Bechtel Parsons Blue Grass received approval from PEO ACWA to begin initial work on an EDT system at the Blue Grass plant. Following a competitive procurement process, Bechtel Parsons selected the SDC.

In June 2015, the SDC completed Factory Acceptance Testing at the Dynasafe workshop in Kristinehamn, Sweden. The SDC was assembled and installed at BGCAPP in 2016.

In May 2018, EDT technicians brought the air filtration system online for the first time.

In July 2018, construction was substantially completed, and testing began on EDT plant equipment in remote operations mode.

In February 2019, a total of 24 B586 conventional munitions were processed in the SDC as part of systemization activities.

On June 7, 2019, the SDC, now called the SDC 1200, entered the operations phase with the successful destruction of the first mustard agent-filled munition.

On September 4, 2021, the final mustard 155mm projectiles in Kentucky were destroyed in the SDC 1200.

On October 25, 2023, after being retrofitted with a new off-gas treatment system and completing systemization, the SDC 1200 began destroying drained, containerized rocket warheads (CRW) containing residual amounts of VX nerve agent. The CRWs were considered agent-contaminated secondary waste and were destroyed as part of the plant's closure phase. The last VX nerve agent CRW was destroyed September 11, 2025.

=== Static Detonation Chamber (SDC) ===

In September 2019, BGCAPP received state approval to begin work on a second, larger SDC, the SDC 2000. Workers broke ground on January 22, 2020. The site included the main structure housing the detonation chamber, a storage magazine, and support buildings.

It began operations on January 27, 2023, destroying the first containerized rocket warhead containing residual amounts of GB nerve agent.

BGCAPP used the new, larger SDC 2000 to destroy drained and undrained rocket warheads, M55 rocket overpacks, and rockets not suitable for processing in the main plant during the plant's operations phase. It continues to use it during closure to destroy drained, containerized rocket warheads containing residual amounts of GB nerve agent.

In September 2021, after the final mustard munition was destroyed at BGCAPP, the original SDC, now known as the SDC 1200, began a changeover process. On October 25, 2023, it began destroying drained, containerized rocket warheads containing residual amounts of VX nerve agent.
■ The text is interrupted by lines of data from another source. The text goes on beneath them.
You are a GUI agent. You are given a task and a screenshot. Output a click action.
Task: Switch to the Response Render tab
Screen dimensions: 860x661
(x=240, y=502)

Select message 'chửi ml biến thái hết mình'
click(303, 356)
The containerized rocket warheads, previously drained in the main plant during agent-destruction operations, were classified as agent-contaminated secondary waste.
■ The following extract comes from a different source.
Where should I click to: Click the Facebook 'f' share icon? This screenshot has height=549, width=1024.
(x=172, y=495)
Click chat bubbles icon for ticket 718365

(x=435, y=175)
The SDC 2000 and SDC 1200 completed operations in August and September 2025, respectively, as part of the plant's closure phase.

== Closure ==

State environmental regulators approved the BGCAPP permit modification request for closure September 27, 2023, and the plant is in the closure phase, expected to be completed in Fiscal Year 2028. The plant completed destruction of agent-contaminated secondary waste (see SDC section, above) as part of this phase.

Closure is the final phase of the project, following chemical weapons destruction operations. It encompasses planning, preparation, and disposal of agent-contaminated and non-contaminated secondary waste; facility and equipment decontamination; and decommissioning and demolition of facilities in accordance with public law and U.S. Army direction. In addition, personal property is disposed of, real property is returned to BGAD, environmental permits are closed, and the contract is closed.

==Public outreach==

The Blue Grass Chemical Stockpile Outreach Office was established in 1996 to serve as the community's primary information resource on chemical weapons destruction in Kentucky. Although the outreach office closed in April 2024 as part of overall BGCAPP closure activities, the BGCAPP outreach staff continued to respond to inquiries, provide information to stakeholders, and interface with the governor-appointed Kentucky Chemical Demilitarization Citizens' Advisory Commission and its Chemical Destruction Community Advisory Board until the closure of the outreach program in 2026. The archive of the public outreach program is available at the Eastern Kentucky University library in Richmond.